Consider some of the lessons:
- Prayer is addressed to the Father (Mat. 6:9). Jesus taught that proper prayer is Trinitarian prayer. We pray to the Father through Jesus Christ by the empowerment and wisdom of the Holy Spirit. There are no examples in the Bible of prayers addressed to the Holy Spirit. “The greatest name of all for God is our Father, a name that implies relationship, resources, and responsibilities beyond ‘all that we ask or think’” (John Phillips).
- Prayer is addressed to the Father in heaven (Mat. 6:9). The very act of proper prayer focuses our attention away from this present, fleeting world to our eternal home. “Father” is a tender name, but it is also an august name. Our prayers are addressed to the Father seated on the throne of the universe. “There is no careless familiarity. His is a high and hallowed name, one to be employed with reverence and awe” (Phillips).
- Prayer includes praise and thanksgiving (Mat. 6:9). The Lord’s model prayer begins and ends by glorifying God.
- Prayer seeks the coming of Christ’s kingdom when His will is done on earth (Mat. 6:10). The prayers of the saints are used by God to bring to pass His will. Compare Isa. 62:6-7; Rev. 5:8. Note that the kingdom of God has not yet come to earth. It will not come through the “social-justice” work of Christians. The kingdom of God will come when Christ returns and establishes it by power (Dan. 2:44-45).
- Prayer seeks for God’s will to be done (Mat. 6:10). Effectual prayer is to align my will with God’s will. See 1 John 5:14-15.
- Prayer involves offering requests and petitions (Mat. 6:11-13a). Note that only one small aspect of the prayer deals with physical needs. We are invited to pray for these, but they should be kept in the right place and proportion. I have observed in many churches that a large portion of prayer requests concern physical matters, such as health and employment, while only a small portion concern spiritual matters, but this is an upside down priority in prayer.
- Prayer should be offered daily (Mat. 6:11). God knows our needs, but He wants us to approach Him every day.
- Prayer requires that I keep my heart and life right before God (Mat. 6:12). Unconfessed sin hinders prayer. See Psa. 66:18.
- Prayer is the means of forgiveness of sins (Mat. 6:12). We come to the throne of grace to obtain mercy (Heb. 4:12).

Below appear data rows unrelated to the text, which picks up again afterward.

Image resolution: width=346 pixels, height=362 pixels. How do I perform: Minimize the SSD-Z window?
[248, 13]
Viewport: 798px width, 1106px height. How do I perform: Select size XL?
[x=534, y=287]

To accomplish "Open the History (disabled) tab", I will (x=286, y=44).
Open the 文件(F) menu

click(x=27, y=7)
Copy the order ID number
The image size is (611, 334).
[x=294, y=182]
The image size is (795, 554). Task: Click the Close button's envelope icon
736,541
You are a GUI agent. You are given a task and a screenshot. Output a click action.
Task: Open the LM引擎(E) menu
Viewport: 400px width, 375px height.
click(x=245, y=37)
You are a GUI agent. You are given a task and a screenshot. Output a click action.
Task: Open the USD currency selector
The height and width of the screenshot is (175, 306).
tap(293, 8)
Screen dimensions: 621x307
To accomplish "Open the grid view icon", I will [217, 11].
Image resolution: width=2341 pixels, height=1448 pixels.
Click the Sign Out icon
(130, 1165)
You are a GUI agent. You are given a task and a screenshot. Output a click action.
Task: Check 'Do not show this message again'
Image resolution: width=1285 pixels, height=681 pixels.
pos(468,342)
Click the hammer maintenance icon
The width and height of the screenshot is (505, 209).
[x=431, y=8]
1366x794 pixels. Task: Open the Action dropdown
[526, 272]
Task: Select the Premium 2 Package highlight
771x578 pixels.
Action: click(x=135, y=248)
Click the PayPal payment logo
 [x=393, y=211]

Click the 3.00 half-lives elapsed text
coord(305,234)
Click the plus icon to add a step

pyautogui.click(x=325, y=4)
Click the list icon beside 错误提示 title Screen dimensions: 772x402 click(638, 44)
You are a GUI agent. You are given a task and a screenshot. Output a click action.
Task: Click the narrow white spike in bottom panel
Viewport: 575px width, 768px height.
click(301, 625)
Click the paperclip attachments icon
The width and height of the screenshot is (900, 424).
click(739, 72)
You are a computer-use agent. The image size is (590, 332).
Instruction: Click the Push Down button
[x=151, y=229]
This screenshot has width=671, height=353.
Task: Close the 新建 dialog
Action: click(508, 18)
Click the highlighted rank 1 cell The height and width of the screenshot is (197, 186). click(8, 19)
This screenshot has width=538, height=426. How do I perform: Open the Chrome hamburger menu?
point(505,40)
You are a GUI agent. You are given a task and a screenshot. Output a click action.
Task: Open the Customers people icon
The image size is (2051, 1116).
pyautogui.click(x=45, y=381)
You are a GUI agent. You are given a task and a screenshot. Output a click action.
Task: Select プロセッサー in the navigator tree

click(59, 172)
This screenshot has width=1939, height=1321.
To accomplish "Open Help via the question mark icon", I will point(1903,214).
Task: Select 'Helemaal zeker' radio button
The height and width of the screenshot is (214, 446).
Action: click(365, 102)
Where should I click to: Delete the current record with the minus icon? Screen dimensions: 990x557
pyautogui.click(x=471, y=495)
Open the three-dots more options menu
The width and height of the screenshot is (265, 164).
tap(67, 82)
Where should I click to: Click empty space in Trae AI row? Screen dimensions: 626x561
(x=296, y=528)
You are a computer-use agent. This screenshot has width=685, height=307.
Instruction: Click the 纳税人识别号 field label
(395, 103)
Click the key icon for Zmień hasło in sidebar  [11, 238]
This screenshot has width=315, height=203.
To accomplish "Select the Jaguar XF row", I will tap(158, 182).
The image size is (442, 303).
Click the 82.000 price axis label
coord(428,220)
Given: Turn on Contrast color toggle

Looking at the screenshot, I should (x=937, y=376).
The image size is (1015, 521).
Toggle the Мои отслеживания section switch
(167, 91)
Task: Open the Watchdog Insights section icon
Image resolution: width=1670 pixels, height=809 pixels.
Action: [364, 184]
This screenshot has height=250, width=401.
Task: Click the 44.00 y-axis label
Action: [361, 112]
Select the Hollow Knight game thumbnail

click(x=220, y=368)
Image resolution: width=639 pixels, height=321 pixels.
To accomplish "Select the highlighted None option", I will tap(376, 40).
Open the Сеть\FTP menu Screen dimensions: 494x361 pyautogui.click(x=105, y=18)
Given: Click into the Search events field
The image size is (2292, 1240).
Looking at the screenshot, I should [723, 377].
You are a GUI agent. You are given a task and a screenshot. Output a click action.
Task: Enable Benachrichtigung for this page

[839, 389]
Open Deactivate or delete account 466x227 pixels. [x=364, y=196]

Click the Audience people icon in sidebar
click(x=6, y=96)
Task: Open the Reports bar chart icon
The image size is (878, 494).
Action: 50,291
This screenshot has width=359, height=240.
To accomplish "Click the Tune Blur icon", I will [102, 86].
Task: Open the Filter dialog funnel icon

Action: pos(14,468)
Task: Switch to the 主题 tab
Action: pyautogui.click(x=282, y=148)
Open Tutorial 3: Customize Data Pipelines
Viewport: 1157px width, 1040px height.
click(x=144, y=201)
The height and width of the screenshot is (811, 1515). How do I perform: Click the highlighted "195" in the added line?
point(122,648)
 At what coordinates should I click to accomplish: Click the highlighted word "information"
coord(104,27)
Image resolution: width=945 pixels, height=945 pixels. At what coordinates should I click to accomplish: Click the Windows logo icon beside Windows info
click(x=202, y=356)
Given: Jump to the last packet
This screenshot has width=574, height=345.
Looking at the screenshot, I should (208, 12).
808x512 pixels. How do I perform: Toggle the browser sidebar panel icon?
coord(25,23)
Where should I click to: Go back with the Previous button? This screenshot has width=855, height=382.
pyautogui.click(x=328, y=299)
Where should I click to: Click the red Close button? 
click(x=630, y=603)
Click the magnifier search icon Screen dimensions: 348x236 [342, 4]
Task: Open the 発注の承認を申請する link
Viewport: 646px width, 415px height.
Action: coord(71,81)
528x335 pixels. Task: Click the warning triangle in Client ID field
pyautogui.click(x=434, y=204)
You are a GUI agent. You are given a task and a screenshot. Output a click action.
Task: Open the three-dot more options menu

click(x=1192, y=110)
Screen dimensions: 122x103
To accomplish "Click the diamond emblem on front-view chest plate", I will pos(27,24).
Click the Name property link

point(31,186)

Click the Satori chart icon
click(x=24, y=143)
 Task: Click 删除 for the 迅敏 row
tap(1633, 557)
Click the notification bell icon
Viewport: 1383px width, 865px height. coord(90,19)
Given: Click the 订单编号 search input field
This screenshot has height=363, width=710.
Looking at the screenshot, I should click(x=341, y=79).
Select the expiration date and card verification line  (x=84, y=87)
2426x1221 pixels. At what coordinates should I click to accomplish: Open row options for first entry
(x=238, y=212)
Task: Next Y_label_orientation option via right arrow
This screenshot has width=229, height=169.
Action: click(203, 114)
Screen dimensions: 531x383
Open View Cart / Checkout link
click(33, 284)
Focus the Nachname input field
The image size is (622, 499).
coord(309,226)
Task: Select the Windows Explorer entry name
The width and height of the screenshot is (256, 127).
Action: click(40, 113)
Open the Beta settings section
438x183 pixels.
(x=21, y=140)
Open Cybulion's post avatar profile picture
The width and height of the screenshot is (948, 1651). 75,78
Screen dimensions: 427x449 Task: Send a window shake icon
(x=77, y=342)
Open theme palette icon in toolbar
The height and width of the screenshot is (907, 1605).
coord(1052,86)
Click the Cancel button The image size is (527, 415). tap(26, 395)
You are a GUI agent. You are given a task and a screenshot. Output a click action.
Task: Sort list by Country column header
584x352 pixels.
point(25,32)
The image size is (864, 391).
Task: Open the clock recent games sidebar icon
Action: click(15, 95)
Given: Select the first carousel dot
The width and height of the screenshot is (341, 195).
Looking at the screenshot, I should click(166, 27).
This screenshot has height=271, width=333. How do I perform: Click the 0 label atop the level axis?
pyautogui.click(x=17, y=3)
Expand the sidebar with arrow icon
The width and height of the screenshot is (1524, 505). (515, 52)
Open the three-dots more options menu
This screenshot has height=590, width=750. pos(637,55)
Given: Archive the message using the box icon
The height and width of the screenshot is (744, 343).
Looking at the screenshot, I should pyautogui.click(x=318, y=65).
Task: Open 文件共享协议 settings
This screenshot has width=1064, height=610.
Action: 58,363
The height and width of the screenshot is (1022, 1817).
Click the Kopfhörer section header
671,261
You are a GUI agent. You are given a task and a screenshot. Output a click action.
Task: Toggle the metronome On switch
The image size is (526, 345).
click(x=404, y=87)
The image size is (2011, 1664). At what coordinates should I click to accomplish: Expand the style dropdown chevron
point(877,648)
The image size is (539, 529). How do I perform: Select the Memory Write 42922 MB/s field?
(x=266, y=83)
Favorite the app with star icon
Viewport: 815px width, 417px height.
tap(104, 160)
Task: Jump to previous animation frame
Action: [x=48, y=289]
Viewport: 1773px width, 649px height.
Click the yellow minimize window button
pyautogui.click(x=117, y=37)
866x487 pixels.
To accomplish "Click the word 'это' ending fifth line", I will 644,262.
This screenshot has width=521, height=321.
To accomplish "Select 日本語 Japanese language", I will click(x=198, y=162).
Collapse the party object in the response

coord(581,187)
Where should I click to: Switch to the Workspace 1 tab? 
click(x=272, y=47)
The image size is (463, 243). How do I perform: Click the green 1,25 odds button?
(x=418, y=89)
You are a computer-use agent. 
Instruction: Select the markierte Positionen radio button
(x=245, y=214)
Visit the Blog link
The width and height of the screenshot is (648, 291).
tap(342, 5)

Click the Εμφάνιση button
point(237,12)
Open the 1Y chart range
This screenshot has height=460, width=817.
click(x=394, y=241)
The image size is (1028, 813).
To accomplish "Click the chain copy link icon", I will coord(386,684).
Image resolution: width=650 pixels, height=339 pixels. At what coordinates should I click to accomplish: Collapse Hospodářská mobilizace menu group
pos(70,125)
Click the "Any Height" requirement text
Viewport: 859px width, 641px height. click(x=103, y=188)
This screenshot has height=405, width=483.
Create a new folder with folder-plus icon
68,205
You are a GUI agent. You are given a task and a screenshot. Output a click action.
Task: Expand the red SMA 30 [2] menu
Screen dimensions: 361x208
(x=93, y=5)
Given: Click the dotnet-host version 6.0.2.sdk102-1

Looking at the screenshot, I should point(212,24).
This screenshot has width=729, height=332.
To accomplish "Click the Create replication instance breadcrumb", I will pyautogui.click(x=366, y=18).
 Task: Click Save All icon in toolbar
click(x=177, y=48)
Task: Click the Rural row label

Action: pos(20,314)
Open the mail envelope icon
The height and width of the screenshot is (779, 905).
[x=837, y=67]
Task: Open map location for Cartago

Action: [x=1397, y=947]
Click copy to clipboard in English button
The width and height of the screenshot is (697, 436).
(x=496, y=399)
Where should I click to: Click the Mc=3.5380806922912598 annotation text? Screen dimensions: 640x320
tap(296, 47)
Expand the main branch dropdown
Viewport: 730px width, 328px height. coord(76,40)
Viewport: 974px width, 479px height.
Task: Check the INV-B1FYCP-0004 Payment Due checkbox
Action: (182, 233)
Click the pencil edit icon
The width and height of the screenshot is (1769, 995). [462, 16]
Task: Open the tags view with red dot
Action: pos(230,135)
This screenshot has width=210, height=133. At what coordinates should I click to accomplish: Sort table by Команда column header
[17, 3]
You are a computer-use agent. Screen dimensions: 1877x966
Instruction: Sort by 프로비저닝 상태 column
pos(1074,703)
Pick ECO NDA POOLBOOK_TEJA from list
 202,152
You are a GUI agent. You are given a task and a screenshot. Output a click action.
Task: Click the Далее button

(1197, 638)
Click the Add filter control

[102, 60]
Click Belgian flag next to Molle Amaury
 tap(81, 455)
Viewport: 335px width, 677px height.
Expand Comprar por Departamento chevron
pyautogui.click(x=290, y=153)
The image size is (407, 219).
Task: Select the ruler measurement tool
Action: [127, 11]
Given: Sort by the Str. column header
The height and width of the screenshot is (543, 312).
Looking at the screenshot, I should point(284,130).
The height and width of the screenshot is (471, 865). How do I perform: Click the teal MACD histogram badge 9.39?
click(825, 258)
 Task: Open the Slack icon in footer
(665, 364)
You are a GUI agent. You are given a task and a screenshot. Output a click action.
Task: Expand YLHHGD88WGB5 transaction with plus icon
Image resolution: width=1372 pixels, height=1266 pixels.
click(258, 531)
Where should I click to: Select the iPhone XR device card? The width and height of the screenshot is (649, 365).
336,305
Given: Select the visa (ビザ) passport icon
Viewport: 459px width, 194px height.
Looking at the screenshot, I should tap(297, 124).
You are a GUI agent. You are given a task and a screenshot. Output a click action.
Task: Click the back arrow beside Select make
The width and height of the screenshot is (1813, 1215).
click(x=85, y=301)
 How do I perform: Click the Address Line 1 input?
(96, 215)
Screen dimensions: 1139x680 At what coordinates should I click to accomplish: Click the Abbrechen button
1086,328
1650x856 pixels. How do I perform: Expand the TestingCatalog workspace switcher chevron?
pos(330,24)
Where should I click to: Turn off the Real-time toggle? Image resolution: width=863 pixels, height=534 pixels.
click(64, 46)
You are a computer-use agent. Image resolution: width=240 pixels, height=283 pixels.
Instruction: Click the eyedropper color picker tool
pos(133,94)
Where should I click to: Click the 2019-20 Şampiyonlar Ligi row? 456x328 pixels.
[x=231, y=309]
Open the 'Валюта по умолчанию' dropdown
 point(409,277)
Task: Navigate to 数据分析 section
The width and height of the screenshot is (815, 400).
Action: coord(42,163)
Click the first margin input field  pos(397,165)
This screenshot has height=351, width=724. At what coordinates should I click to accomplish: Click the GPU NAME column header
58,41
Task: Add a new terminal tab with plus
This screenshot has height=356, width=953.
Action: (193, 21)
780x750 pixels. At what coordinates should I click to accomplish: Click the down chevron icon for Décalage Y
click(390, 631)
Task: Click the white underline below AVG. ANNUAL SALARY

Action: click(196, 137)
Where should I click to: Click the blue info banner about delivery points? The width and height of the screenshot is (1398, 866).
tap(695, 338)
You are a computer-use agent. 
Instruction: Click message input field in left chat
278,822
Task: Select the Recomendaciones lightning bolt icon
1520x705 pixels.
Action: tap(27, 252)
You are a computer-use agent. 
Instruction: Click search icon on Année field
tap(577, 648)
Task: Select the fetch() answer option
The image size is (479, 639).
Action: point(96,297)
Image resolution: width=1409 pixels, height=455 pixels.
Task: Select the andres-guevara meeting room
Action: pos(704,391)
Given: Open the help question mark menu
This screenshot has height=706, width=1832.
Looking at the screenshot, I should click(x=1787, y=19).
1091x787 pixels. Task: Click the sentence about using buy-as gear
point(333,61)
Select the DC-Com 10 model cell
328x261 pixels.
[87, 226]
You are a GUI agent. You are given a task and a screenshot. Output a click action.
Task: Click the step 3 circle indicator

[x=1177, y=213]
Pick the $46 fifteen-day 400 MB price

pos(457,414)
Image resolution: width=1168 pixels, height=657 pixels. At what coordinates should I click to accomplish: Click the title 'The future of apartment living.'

- Prayer is for spiritual protection (Mat. 6:13). One reason why it is not easy to be persistent in prayer is that it is spiritual warfare. The devil does what he can to hinder our prayers. He uses fiery darts of unbelief (Eph. 6:16). We protect ourselves by prayer to God and by exercising the shield of faith, which is to put one’s confidence in God’s promises. If we leave off prayer and faith, we will be defeated.
- Prayer is confidence in God’s omnipotent power (Mat. 6:13). Prayer must be based on confidence in God. Without faith it is impossible to please Him (Heb. 11:6). Effectual prayer is addressed to a God who is the eternal Creator. Satan is currently the “god of this world,” but he is a usurper and his time is short.
- Christ ended the prayer with a repetition of the teaching about forgiveness (Mat. 6:14-15). Compare verse 12. Again we see that one of the chief purposes of the Sermon on the Mount was to expose hypocrisy and to lead men to salvation. Christ’s teaching on forgiveness addresses the hardness of men’s hearts and the lack of compassion and mercy that resides in the fallen heart. Man’s natural tendency to be unforgiving, to hold grudges, and such is proof of his lost condition and need of salvation. A merciful, forgiving spirit is the product of and evidence of regeneration.
5. Effectual prayer is associated with fasting (Mat. 6:16-18).
a. Elsewhere the Lord taught that fasting is an element of spiritual warfare (Mat. 17:14-21).
b. Fasting is not demanded, but it is expected (“when ye fast,” v. 16). It is mentioned 45 times in New Testament. Paul fasted often (2 Cor. 11:27).
c. Fasting is an aspect of spiritual warfare (Mat. 17:14-21).
d. In the Sermon on the Mount, Christ makes a specific promise about proper fasting (“thy Father, which seeth in secret, SHALL reward thee openly,” Mat. 6:18). This is a great encouragement to those who fast.